COVID-19 Impact on Iowa’s Supply Chain

Victor Restis Commentary Connecting Heartland States to International Supply Chains

International shipping and trade extend well beyond our coastal countries, states, and cities. Cargo and container shipping accounts for 80 percent of world trade (goods) volumes that are transported transoceanic. Once cargo arrives at a port, it is offloaded into warehouses and re-loaded onto trucks for drayage transport. The global pandemic affected all of it.

“The spread of the virus globally affected both the markets and the vessels operations significantly,” said Victor Restis, president, Enterprises Shipping & Trading S.A.

For the U.S. State of Iowa that leads the nation’s top hog-production, the health of national and international supply chains is just as crucial as any coastal state or port city.
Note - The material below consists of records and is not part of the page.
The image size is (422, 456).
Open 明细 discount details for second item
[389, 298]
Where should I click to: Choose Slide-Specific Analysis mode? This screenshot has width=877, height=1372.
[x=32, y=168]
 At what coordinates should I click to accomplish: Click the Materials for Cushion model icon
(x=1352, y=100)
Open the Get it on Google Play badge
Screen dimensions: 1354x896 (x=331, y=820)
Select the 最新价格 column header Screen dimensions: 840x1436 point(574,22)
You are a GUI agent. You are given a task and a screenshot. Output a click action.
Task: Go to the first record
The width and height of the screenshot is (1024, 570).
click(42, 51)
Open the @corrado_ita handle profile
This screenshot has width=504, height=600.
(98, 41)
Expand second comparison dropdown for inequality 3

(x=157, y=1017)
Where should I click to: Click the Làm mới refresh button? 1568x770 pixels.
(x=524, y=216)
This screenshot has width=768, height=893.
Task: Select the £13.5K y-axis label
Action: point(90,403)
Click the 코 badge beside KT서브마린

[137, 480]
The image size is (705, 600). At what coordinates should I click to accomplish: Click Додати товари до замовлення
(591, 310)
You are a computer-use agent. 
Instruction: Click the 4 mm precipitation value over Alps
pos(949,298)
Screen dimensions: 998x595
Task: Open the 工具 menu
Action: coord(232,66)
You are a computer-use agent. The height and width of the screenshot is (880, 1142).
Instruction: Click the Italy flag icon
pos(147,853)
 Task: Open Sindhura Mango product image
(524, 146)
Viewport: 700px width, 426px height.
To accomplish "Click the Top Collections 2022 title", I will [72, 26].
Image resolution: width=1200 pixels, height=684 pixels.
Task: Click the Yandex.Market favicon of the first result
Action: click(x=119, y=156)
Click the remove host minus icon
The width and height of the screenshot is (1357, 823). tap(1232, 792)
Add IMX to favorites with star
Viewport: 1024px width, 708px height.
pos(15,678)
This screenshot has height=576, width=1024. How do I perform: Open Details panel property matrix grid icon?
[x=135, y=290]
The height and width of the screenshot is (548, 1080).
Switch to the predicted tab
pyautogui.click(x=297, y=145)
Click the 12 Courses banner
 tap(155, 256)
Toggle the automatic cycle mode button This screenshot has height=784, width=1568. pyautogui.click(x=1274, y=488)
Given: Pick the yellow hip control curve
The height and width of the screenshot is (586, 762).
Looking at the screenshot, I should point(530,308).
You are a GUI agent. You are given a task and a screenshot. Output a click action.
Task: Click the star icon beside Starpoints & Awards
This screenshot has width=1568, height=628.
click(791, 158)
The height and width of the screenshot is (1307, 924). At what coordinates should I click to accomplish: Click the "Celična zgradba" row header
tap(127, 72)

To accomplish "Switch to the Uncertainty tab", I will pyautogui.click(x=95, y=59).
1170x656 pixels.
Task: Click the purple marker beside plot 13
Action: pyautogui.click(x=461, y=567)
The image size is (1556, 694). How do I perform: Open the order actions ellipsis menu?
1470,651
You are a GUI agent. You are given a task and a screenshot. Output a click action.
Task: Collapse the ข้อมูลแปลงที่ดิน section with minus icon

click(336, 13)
Any weakness in the supply chain affects the entire system.

Iowa’s farming and rural communities are all dealing with the effects of COVID-19. In addition to personal guidelines outlined by the Center for Disease Controls, and adopted by state health officials, Iowans are under tremendous stress as they cope with livestock supply chain clogs, closed meat packing plants, and further unforeseen circumstances created by the virus.

Iowa’s Governor publicly stated that the state’s farm economy had been devastated.

Iowa State University economists are saying Iowa’s pork industry has lost more than $2 billion; the beef industry, $700 million; corn, nearly $800 million; and soybeans, more than $200 million.

The strains of the Iowan agriculture and livestock industries present a series of problems that affect the global supply chain. Iowa Select Farms is the fourth-largest pork producer in the United States and experienced its challenges due to the global pandemic.

In the early weeks of COVID-19, supply chain interruptions caused a clog in operations forcing the producer of pork to euthanize thousands of livestock because packing plants were closed or were running at insufficient capacity. Closures were a direct result of stay at home orders, self-quarantines, and illnesses from workers. This interruption caused a decrease in supply as demand sored due to people stocking up on food and supplies while under stay-at-home orders.

“Although the market was affected, the demand was there but it was suppressed waiting for the next day,” said Restis.

Fortunately, the meatpacking plants have recovered and are running near 90 percent capacity. The downtime in production allowed the industry to review its processes and current capacity levels. The result is to immediately create a process to work through the backlog, stop euthanizing livestock while looking ahead and launching expedited plans to increase capacity.

The Iowan farming industry is essential and critical to the global food supply chain that feeds this nation and beyond and helps fuel the global commodities trade market. Drayage services ship food processed in Iowa to multiple points across the country, including port cities where products are loaded on cargo ships for international destinations. The stress placed on supply chains during the COVID-19 pandemic has put those products at risk of spoilage, or not being able to reach its destination because a port, unloading crew or warehouse is running under capacity.

Stresses in the supply chain fall mainly in the shipping and transport sector of the industry. If the product arrives late, or not at all, it mostly falls on shipping. Because of the instability in the supply chain movement caused by COVID-19, some ports have taken the precaution to declare ‘force majeure’ to pre-empt claims and legal liability.

The effects caused by the pandemic may be covered through this declaration, but these are not uniform and may not always be available. For example, if the cargo is deemed non-essential cargo, it cannot be moved to the ports during a national lockdown resulting in the inability to offload cargo from arriving vessels incurring costly demurrage. The result will be a legal and contractual conundrum of who ultimately bears responsibility for these losses.

However, there is optimism that the markets will rebound quickly.

“The demand that has been accumulated during the period that the virus spread across the globe will cause a slightly faster climb and it will reach the pre- COVID19 days easier since the rates at that time were not that high anyway,” concluded Restis.